The problem - Output, character for character, the lines of the listing from the one containing "Task: Click the 0.15mAh/s" through the one containing "click(x=1311, y=163)", inclusive, leaving out the pictures.

********************

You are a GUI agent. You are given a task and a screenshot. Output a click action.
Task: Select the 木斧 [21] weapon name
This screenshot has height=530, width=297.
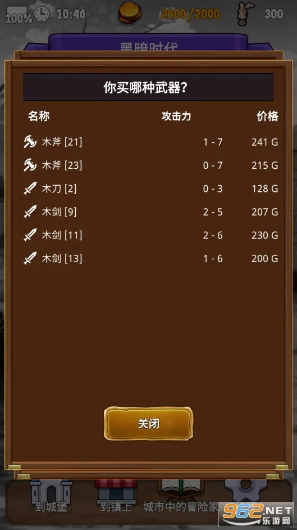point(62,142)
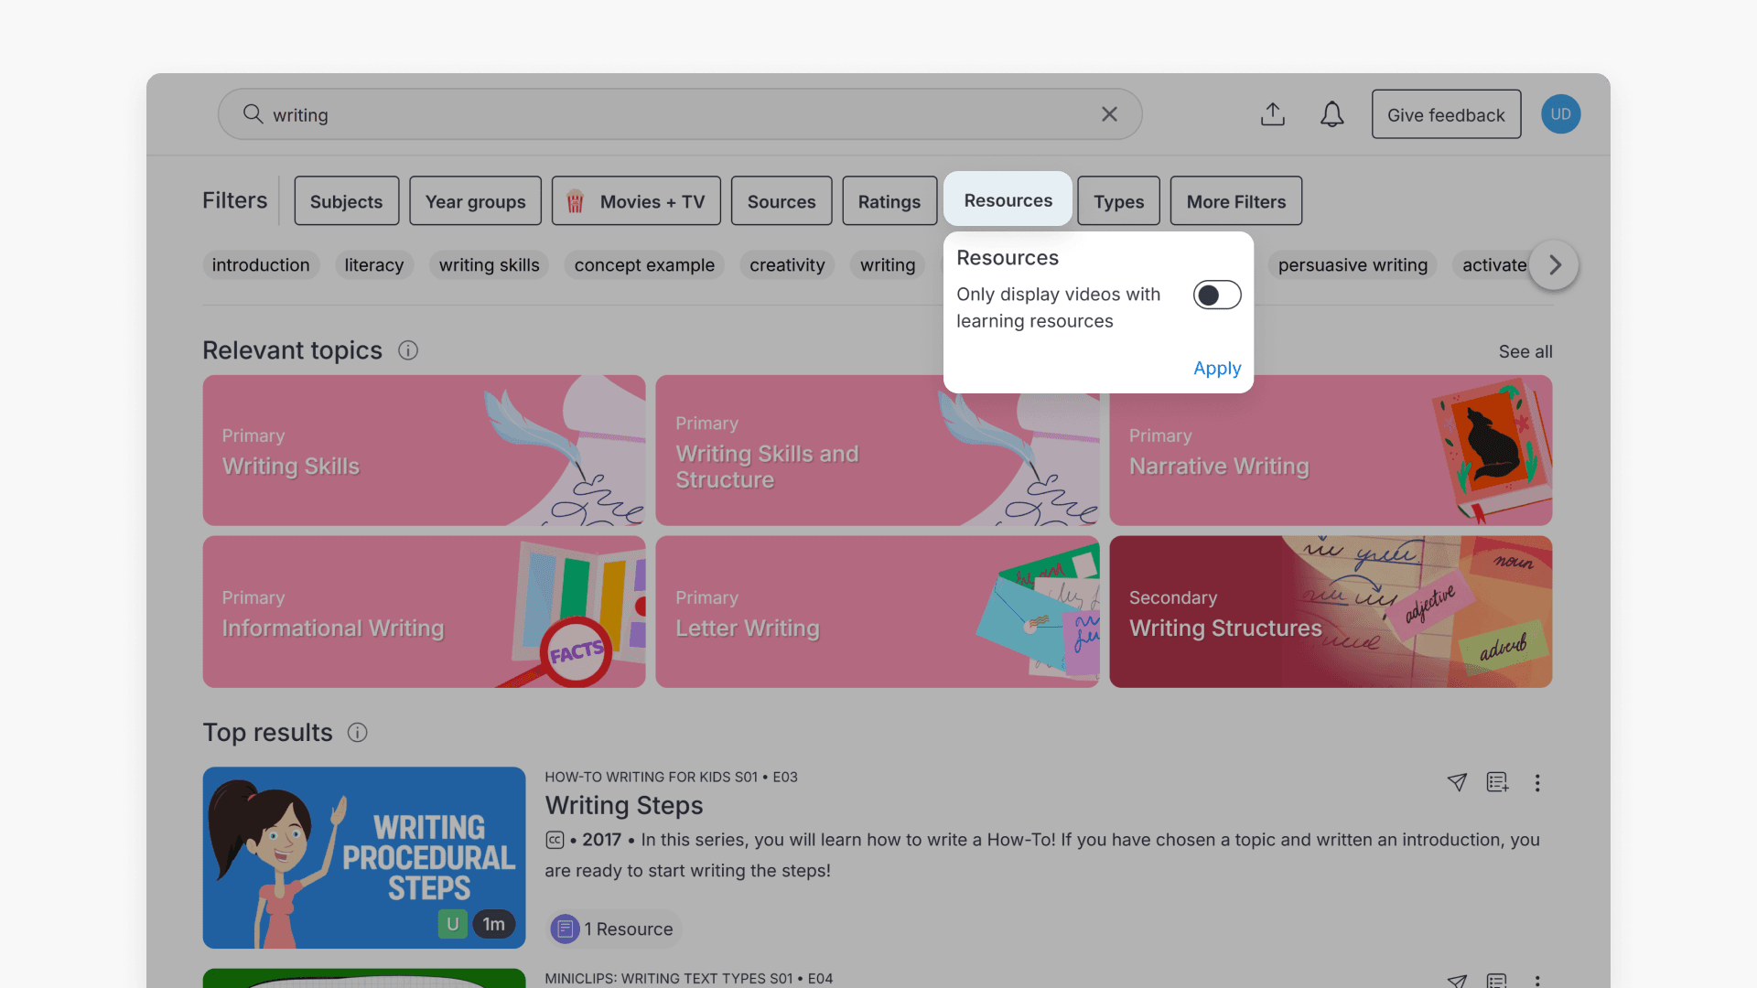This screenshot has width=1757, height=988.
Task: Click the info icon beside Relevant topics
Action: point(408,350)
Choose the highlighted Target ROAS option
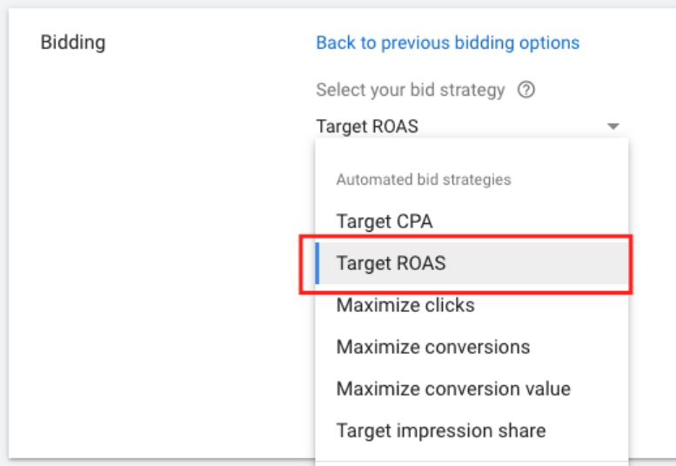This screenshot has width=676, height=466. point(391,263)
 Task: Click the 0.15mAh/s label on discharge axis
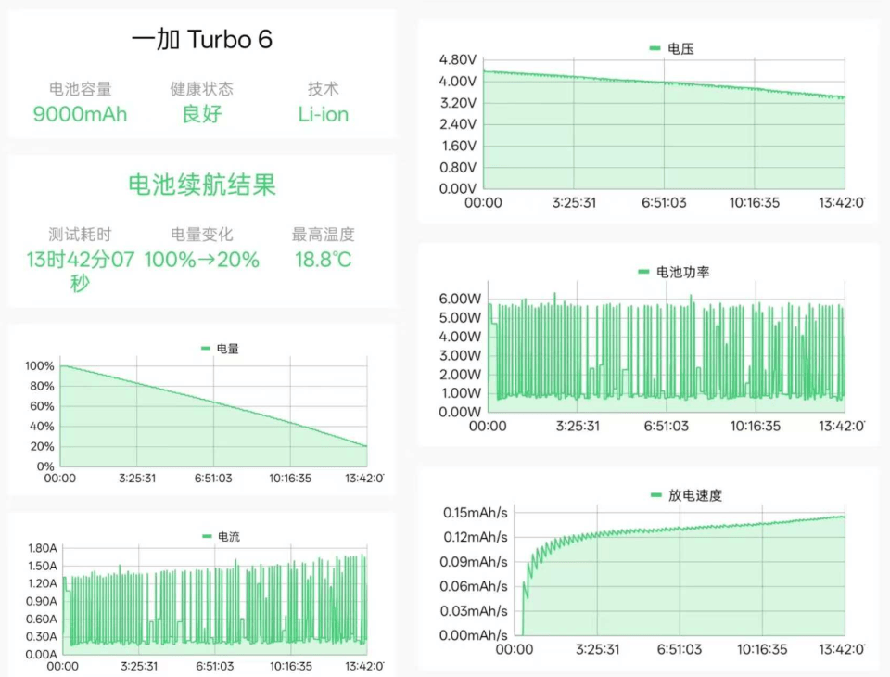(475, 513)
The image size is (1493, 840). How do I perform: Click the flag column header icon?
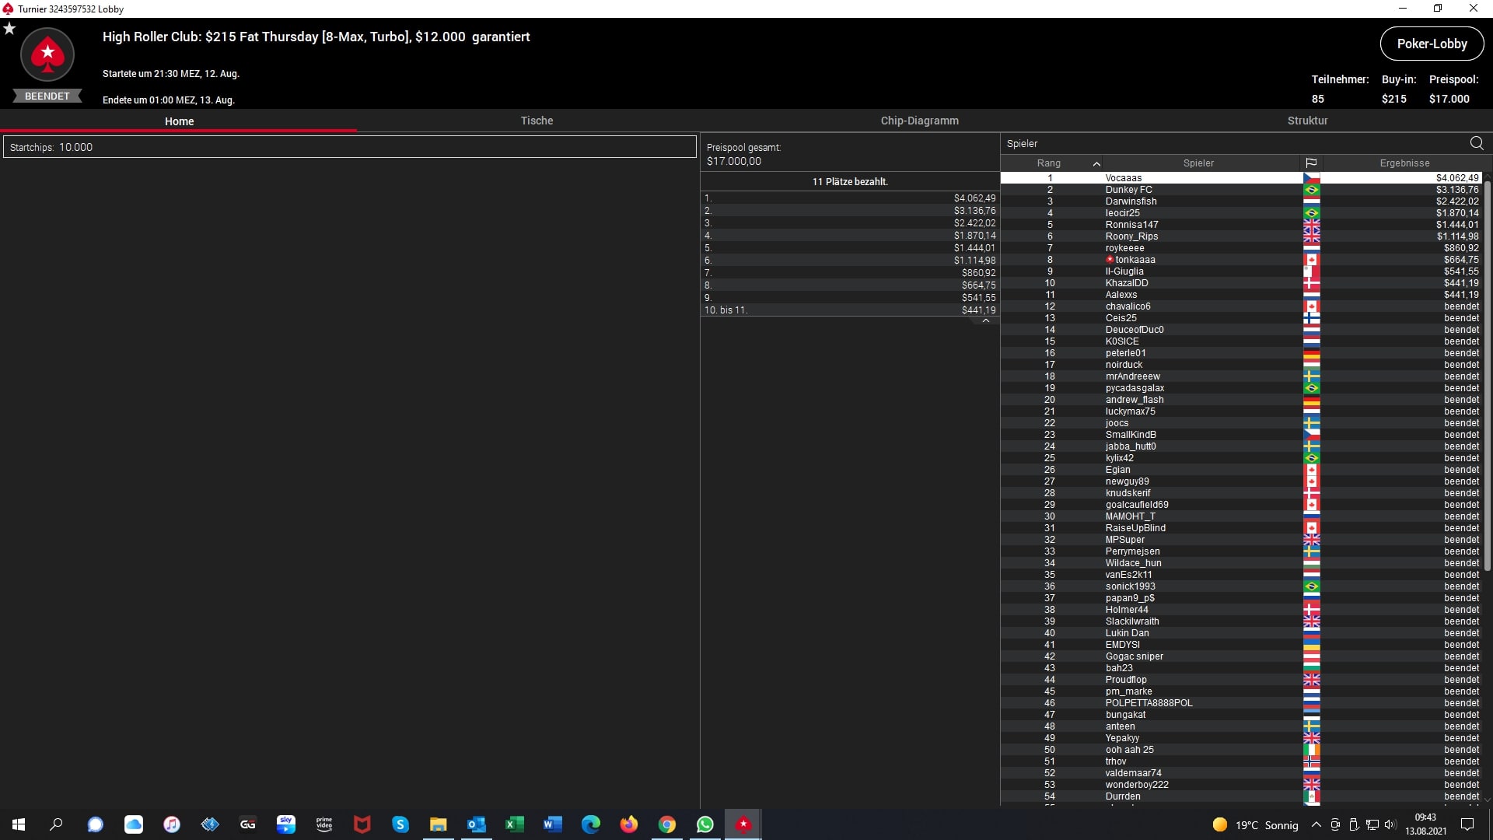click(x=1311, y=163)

********************

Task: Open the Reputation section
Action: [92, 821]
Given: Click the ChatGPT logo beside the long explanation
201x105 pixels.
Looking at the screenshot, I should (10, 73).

********************

Task result -
 Task: Click the 0.15mAh/s label on discharge axis
(475, 513)
The image size is (1493, 840). How do I perform: Click the flag column header icon?
click(x=1311, y=163)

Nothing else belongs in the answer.